= Raman Pratap Singh =

Fijian politician and lawyer (1950–2020)

Raman Pratap Singh (6 June 1950 – 18 May 2020) was a Fijian lawyer and politician of Indian descent.

==Early life==
Singh was born on 6 June 1950 in Buabua. He graduated with a law degree in 1977 and began working as a lawyer in 1978. He was a director on the Sugar Cane Growers Council and member of the Fiji Sugar Commission. In 1982, he began working as a town clerk for Labasa Town Council.

==Political career==
Raman contested the 1994 election on the National Federation Party (NFP) ticket, winning the Bua Indian seat in the House of Representatives.

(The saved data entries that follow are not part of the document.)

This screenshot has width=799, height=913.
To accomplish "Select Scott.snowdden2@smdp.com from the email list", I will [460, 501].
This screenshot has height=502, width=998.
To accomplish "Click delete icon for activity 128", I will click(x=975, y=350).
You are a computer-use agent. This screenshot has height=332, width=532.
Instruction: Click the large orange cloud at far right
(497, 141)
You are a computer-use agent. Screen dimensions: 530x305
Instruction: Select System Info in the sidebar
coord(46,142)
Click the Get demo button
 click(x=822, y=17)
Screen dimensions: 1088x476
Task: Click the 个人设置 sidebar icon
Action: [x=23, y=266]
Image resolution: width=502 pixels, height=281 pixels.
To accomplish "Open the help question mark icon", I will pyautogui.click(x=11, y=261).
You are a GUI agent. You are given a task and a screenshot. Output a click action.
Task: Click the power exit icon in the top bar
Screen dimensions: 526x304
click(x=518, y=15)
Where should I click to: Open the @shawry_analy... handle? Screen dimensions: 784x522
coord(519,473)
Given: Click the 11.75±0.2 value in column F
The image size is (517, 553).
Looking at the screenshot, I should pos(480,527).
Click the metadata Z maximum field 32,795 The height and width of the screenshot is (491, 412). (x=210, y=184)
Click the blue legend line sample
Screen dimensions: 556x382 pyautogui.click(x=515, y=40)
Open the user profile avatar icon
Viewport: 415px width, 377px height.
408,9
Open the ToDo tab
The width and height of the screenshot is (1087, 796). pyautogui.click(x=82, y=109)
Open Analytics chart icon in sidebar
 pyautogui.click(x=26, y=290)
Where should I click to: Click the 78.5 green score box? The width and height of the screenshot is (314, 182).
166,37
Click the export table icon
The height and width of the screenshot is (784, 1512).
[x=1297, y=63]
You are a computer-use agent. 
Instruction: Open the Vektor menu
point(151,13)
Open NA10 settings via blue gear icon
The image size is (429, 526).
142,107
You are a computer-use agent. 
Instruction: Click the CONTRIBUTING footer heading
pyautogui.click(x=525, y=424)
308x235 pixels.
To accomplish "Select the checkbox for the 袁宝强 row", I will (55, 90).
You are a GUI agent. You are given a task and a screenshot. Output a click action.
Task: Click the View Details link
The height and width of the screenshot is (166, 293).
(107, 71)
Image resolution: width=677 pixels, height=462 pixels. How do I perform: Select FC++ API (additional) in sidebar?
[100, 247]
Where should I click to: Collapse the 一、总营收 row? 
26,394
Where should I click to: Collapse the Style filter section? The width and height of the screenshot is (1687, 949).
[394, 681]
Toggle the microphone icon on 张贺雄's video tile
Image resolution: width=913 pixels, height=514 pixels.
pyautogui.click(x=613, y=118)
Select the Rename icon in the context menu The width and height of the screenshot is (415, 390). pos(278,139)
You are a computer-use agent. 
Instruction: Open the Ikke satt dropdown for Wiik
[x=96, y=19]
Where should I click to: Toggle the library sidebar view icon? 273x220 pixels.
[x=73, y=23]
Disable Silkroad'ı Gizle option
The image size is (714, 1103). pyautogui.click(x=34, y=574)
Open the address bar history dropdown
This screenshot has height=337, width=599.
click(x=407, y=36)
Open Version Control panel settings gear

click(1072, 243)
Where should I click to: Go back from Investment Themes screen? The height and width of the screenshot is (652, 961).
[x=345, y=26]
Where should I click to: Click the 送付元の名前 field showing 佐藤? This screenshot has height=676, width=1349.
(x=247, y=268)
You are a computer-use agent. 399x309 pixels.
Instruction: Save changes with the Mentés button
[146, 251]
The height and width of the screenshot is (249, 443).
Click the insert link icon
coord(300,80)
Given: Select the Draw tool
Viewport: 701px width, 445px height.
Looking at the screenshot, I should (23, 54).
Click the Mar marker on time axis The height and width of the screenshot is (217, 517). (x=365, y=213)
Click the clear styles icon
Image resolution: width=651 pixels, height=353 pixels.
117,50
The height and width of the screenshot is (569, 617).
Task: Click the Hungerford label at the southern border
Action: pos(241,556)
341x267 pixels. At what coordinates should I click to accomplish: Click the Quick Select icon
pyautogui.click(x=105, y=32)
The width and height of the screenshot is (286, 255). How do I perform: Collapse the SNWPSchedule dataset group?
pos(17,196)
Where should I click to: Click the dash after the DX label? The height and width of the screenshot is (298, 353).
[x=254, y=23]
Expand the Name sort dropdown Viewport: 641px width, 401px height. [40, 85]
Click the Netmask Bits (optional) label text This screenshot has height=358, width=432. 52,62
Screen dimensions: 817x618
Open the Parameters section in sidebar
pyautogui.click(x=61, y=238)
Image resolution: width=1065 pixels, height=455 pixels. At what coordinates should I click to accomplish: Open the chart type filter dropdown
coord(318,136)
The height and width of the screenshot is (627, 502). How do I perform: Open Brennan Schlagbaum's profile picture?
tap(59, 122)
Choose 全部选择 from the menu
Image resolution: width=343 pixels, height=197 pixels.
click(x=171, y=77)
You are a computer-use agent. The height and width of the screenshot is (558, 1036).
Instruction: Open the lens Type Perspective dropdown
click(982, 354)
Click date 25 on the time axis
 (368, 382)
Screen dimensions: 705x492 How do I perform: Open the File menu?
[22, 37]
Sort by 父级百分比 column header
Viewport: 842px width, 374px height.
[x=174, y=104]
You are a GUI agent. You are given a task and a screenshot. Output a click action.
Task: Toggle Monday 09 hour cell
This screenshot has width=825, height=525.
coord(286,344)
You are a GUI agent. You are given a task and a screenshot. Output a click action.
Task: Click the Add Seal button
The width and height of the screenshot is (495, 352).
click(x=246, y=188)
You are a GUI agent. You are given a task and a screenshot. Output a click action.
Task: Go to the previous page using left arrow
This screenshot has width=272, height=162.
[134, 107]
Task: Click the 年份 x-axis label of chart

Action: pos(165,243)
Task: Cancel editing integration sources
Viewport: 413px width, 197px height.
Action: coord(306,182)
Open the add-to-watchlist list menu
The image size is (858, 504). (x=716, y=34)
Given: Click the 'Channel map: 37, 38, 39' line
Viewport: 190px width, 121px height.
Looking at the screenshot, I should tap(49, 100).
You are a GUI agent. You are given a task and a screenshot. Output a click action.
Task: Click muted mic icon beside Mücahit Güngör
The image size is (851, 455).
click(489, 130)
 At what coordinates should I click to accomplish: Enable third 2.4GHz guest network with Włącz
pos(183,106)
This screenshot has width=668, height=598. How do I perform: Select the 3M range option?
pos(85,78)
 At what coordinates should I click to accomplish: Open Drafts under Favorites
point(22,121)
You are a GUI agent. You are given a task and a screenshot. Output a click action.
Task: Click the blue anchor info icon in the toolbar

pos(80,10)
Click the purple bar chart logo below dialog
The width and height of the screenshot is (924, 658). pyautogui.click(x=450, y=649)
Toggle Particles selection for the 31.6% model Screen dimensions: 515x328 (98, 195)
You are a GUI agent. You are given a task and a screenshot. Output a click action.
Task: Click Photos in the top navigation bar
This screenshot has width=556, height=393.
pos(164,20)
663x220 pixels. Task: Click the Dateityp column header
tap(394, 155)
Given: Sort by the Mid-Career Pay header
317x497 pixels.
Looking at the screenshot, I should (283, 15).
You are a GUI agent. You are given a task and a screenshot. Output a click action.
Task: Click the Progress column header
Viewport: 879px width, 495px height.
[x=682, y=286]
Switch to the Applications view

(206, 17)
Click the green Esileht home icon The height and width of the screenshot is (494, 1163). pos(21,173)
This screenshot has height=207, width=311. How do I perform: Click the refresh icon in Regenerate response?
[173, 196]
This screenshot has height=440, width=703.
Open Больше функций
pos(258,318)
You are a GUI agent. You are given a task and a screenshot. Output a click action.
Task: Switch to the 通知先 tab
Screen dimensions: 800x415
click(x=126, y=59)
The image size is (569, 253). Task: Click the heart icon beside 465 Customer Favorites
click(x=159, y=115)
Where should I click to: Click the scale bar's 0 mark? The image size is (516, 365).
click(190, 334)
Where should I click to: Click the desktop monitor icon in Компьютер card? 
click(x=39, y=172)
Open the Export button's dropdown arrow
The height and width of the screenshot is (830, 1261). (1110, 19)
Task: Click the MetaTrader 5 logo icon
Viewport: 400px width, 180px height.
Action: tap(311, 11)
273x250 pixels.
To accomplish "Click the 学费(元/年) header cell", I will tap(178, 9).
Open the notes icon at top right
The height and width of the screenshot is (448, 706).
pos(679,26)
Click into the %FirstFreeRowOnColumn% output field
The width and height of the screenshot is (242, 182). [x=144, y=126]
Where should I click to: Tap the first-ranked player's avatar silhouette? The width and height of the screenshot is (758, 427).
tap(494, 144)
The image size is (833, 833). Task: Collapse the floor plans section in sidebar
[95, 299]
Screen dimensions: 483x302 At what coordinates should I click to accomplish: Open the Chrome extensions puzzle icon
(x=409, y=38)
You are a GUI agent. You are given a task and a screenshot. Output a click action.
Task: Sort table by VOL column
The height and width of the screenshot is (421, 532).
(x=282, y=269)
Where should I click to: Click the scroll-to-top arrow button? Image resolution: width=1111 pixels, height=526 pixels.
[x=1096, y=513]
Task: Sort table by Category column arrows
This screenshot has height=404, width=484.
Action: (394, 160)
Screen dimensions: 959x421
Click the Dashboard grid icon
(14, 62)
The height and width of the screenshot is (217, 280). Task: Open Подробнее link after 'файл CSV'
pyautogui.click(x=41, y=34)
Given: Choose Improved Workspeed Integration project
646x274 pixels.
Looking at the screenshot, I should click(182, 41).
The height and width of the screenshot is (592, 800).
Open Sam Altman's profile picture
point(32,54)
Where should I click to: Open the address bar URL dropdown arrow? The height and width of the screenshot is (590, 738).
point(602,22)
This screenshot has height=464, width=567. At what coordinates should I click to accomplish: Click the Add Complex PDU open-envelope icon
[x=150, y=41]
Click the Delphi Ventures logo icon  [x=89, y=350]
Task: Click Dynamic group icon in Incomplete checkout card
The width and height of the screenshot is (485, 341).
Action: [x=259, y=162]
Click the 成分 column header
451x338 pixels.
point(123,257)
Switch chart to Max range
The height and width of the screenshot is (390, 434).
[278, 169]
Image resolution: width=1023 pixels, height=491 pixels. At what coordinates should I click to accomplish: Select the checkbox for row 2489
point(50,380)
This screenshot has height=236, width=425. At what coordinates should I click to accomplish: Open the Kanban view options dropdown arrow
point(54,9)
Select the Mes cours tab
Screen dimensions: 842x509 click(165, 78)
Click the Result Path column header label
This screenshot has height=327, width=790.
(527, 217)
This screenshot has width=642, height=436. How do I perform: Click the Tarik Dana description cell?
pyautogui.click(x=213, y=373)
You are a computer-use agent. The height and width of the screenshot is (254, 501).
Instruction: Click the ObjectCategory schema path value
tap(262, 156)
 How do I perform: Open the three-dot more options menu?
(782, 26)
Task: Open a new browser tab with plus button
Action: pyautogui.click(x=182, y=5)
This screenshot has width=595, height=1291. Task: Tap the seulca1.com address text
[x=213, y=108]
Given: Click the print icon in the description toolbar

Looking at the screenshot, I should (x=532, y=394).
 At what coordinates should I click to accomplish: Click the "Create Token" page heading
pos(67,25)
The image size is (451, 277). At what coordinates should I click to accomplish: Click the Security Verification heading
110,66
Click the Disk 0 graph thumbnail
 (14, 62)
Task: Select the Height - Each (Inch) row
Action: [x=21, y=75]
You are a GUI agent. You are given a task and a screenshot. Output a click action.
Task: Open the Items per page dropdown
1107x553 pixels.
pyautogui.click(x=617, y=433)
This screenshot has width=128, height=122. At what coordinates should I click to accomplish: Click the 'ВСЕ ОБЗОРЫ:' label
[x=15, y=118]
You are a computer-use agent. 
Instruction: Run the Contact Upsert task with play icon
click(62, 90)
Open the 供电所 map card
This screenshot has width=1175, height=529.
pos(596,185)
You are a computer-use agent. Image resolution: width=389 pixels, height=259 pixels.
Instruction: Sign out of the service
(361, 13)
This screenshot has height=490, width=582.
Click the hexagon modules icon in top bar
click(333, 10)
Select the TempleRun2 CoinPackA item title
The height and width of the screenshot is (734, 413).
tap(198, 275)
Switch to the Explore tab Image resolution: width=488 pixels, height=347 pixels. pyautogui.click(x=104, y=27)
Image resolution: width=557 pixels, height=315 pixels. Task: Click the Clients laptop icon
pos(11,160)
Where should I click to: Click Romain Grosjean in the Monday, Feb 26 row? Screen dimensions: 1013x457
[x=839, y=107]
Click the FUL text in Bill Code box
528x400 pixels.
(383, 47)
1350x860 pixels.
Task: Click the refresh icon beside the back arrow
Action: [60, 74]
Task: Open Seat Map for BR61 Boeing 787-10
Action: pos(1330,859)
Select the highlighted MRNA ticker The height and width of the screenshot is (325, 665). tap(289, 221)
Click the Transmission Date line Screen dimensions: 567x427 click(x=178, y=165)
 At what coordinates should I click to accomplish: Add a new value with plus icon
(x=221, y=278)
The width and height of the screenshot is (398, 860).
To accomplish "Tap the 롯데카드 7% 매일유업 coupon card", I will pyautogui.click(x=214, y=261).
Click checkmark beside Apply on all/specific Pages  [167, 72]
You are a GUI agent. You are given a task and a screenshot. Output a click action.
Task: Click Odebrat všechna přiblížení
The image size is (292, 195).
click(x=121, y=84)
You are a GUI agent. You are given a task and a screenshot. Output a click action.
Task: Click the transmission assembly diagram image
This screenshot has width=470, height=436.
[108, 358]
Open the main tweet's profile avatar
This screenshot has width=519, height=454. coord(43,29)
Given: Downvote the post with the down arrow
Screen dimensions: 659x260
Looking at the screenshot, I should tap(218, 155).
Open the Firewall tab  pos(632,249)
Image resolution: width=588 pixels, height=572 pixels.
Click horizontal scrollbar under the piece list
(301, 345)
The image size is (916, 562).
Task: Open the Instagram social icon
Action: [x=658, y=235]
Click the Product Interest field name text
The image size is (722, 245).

Singh was elected President of the mostly Indo-Fijian National Federation Party (NFP) on 31 July 2005, replacing Dorsami Naidu, who resigned facing sexual assault charges (of which he was subsequently acquitted). Singh's immediate task was to fight the parliamentary election, held on 6–13 May 2006, with the hope of regaining representation for the NFP, which it lost in the 1999 election. The attempt was a failure, with the party dropping to just 6 percent of the vote, its lowest to date.

Singh resigned as NFP president on 29 March 2014, citing the need for "new blood" and "fresh faces" in the party leadership. He attempted to regain his seat for the NFP at the 2014 election in September, but was not successful.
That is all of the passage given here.